Buffy and her friends all have memories about Dawn Summers, yet only Buffy and Giles have discovered those memories are not real. Buffy and Giles are still lacking real answers about those memories. Meanwhile, Dawn vanishes without a trace, and the Scoobies have no idea where she is. Buffy will stop at nothing to find Dawn.

Buffy the Vampire Slayer #35
Comic title: Remember The Beginning

Dawn has fourteen years of memories including the time she first discovered Buffy was the Slayer, the time when Angel tried to kill her, and so on. Only Buffy and Giles are aware that such memories are not real. Dawn is linked to other secrets from the past, namely a previous slayer who is still the victim of a curse.
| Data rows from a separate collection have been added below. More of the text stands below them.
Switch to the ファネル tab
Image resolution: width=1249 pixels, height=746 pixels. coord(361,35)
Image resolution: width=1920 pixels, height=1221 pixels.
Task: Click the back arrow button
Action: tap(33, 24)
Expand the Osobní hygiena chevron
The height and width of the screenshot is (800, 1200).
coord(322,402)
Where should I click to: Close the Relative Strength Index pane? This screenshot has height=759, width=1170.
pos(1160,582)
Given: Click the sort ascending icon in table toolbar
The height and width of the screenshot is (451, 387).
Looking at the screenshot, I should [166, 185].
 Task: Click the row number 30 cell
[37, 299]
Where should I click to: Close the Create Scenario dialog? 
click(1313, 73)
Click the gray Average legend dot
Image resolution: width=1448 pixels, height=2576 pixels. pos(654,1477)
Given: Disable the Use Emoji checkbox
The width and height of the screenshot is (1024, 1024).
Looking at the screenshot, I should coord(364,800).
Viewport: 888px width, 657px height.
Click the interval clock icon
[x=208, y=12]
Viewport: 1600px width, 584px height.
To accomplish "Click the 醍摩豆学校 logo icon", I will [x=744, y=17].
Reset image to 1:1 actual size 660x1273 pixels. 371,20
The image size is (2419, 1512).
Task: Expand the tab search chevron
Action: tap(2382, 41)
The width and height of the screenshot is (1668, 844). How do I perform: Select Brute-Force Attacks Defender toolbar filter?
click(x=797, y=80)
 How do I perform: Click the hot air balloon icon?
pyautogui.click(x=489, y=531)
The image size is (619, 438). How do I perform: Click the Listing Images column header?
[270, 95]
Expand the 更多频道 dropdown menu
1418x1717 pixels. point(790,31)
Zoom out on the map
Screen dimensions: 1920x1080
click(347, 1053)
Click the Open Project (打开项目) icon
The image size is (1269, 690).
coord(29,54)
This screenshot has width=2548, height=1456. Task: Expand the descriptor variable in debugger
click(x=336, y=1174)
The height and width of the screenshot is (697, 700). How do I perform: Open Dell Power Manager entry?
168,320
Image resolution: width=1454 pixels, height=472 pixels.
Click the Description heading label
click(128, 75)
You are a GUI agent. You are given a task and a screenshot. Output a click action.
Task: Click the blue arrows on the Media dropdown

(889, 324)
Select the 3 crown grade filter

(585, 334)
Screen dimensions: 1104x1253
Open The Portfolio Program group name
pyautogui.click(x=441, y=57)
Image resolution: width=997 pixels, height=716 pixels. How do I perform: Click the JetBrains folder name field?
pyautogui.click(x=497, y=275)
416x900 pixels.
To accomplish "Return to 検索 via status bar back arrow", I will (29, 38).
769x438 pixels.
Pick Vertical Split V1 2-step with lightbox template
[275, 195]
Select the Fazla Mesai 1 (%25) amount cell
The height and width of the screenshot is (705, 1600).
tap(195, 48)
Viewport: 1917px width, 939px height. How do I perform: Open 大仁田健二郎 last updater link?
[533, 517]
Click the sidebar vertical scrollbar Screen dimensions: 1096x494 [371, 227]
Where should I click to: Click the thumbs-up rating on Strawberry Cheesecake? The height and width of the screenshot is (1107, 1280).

Buffy the Vampire Slayer #36
Comic title: Remember The Lies

Dawn has vanished without a trace and the Scooby gang has no clue where to find her.

As the Scooby gang try to find Dawn, Buffy causes chaos in the town during her search. Spike thinks that Dawn's disappearance might be linked to the former Slayer turned vampire, Yuki Makumura. A battle between Vampire Slayer and Slayer Vampire maybe approaching.

Buffy the Vampire Slayer #37
Comic title: Remember The Truth

Buffy is looking for clues related to her sister, and Harmony thinks up another plan to cause trouble and she distracts people from the search for Dawn. Meanwhile, crazy vampire monks who know about Dawn's past are holding her captive. Also, the Slayer-Vampire is on Buffy's case.

Buffy the Vampire Slayer #38
Comic title: Remember The End 

Buffy and her friends face off against the Buddhist vampire-monks who had kidnapped Dawn. The monks know all about Dawn. Buffy must handle new information and face a fight with a Slayer-Vampire.

Continuity
Supposedly set in Buffy season 5, the story arc contains various flashbacks to previous events from Dawn's perspective.
The arc takes place after Haunted, and before Willow & Tara.

Canonical issues

Buffy comics such as this one are not usually considered by fans as canonical. However, unlike fan fiction, overviews summarizing their story, written early in the writing process, were 'approved' by both Fox and Joss Whedon (or his office), and the books were therefore later published as officially Buffy merchandise.